高野しのぶさんが大筋のところを的確にまとめてくれているが、別役はまた「ポスト近代においては問題に対して部分対応しかできない」という趣旨の発言もしていて興味深かった。「日照りの時は…おろおろ歩き」あるいは「こういうときは国の政治家は無能のほうがいい」という話とつながっていくわけだが、『象』という題名が「群盲、象に触る」から来ていることを考えると興味深い。別役はその出発点から「全体性を有する問題系」(=象)に各人が部分対応していく(=盲が触る)ことは一般には愚かなことだとされているが、むしろ正解なのだ、ということを書いてきたわけだから。しかも「部分対応」とは「盲滅法に触る」ことも意味する。つまり部分に切り分けられたうえで個々について明確な対応策をとるのではなく、各々が右往左往(「おろおろ歩き」)しながら部分的に問題に取り組んでいるうちに、問題系全体がゆっくりと解決に向かうというイメージ。アーサー・ケストラー「ホロン」にもつながる、傷ついた有機体/生態系の回復のイメージが重ね合わされ、それが結局「近代」を超克する方法をも示唆することになる。

私の率直な感想は、ちょっと古いんじゃないか、というもの。ケストラーが後年批判されたような、不可知論や神秘思想へ安易に傾く60-70年代の反近代の思想の限界を別役は感じることができていない。
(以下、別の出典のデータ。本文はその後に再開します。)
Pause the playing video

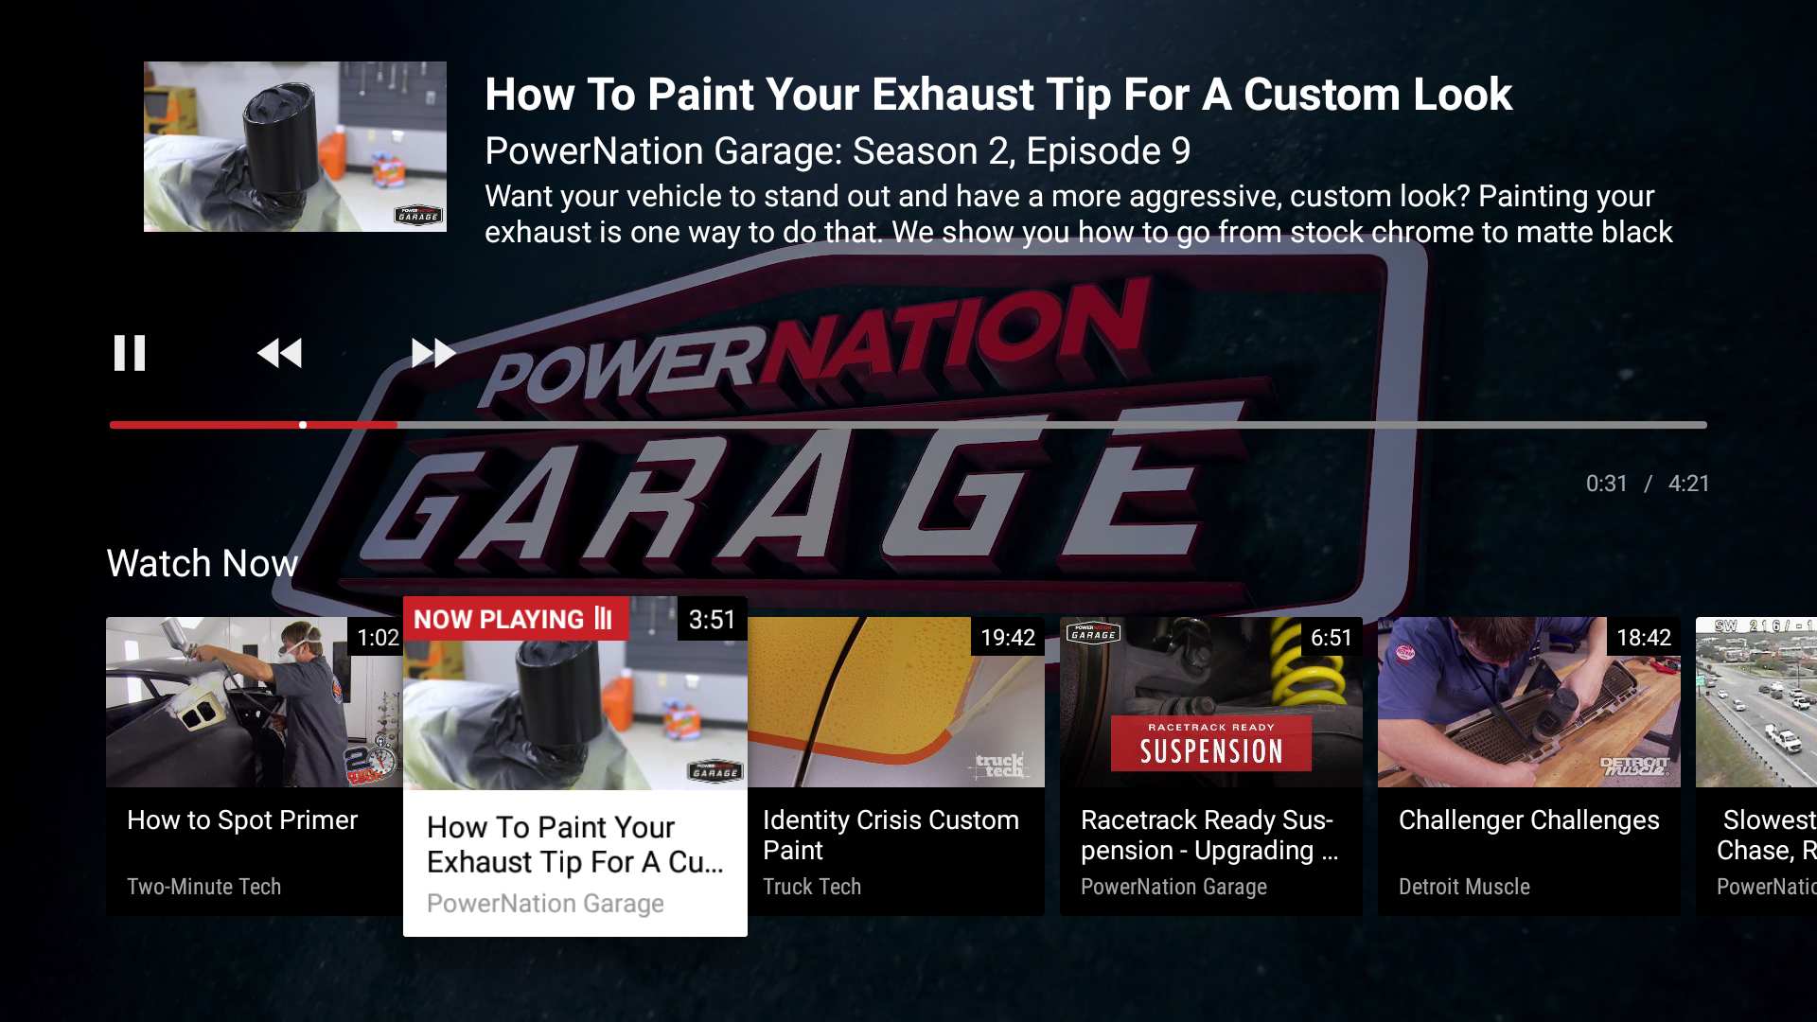pos(130,353)
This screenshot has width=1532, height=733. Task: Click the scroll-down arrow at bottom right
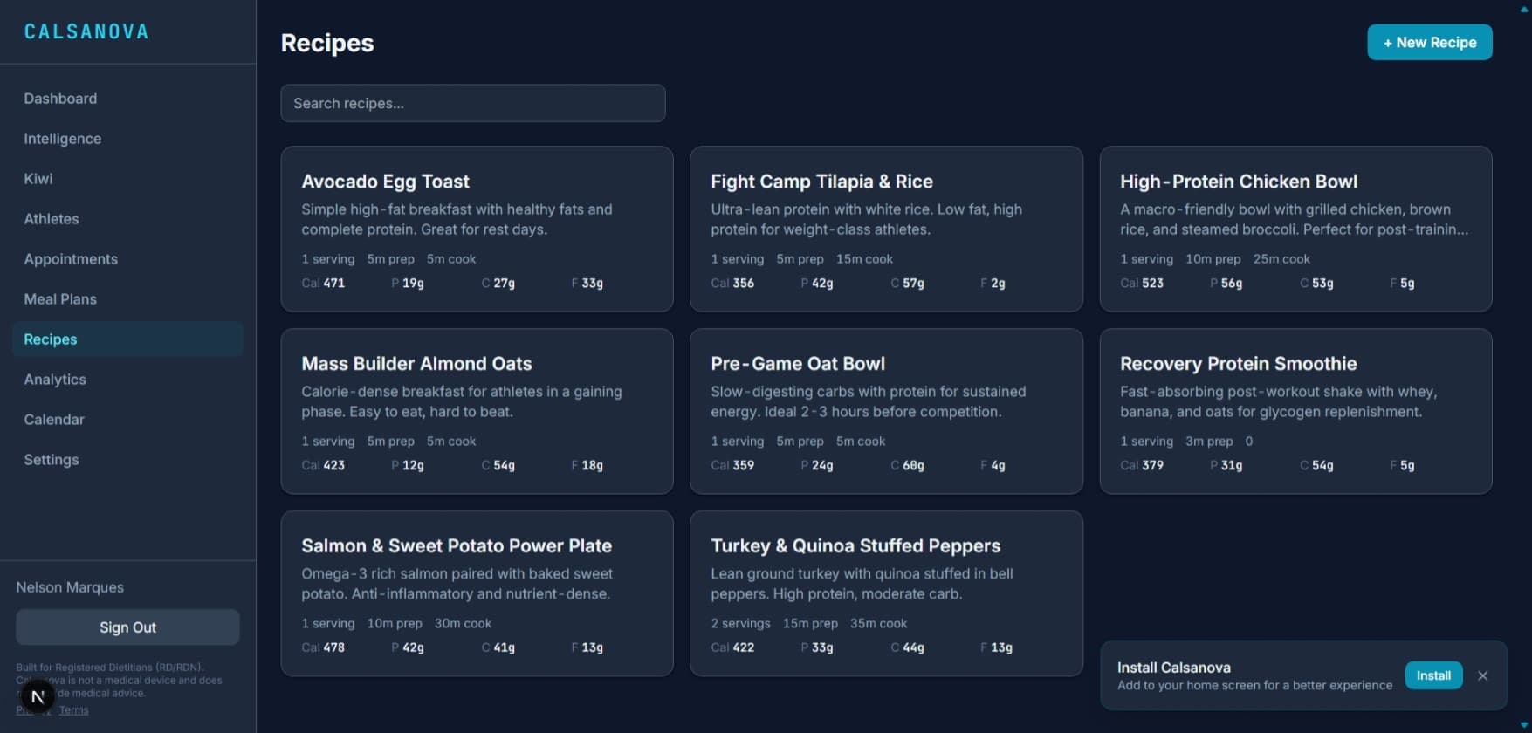(1525, 726)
その一方で、震災後に実際に起きていることは別役の指摘するとおり、市町村長や県知事レベルが「部分対応」してくれているおかげで中央が無能でもなんとか回っている、ということでもあるわけで、反近代の思想もそれなりの含蓄があるとも思う。

これは私の妄想が半分入っているが、筋金入りの近代主義者である平田は、別役の反近代思想を鼻白む思いで聞いていたはずだ。「無常感」が東洋の思想だ、というのも古臭い決めつけかただし。そのせいで二人の会話はかみ合っていないところが多々あったのではないか。近代を徹底することでしか近代を乗り越えることはできない、脱近代を唱えることはかえって近代を存続させることになる、ということは90年代に浅田彰らが看破していたことなわけで、御年とって74歳の別役に思想的先鋭さを求めるのは無理なのか、という気もする。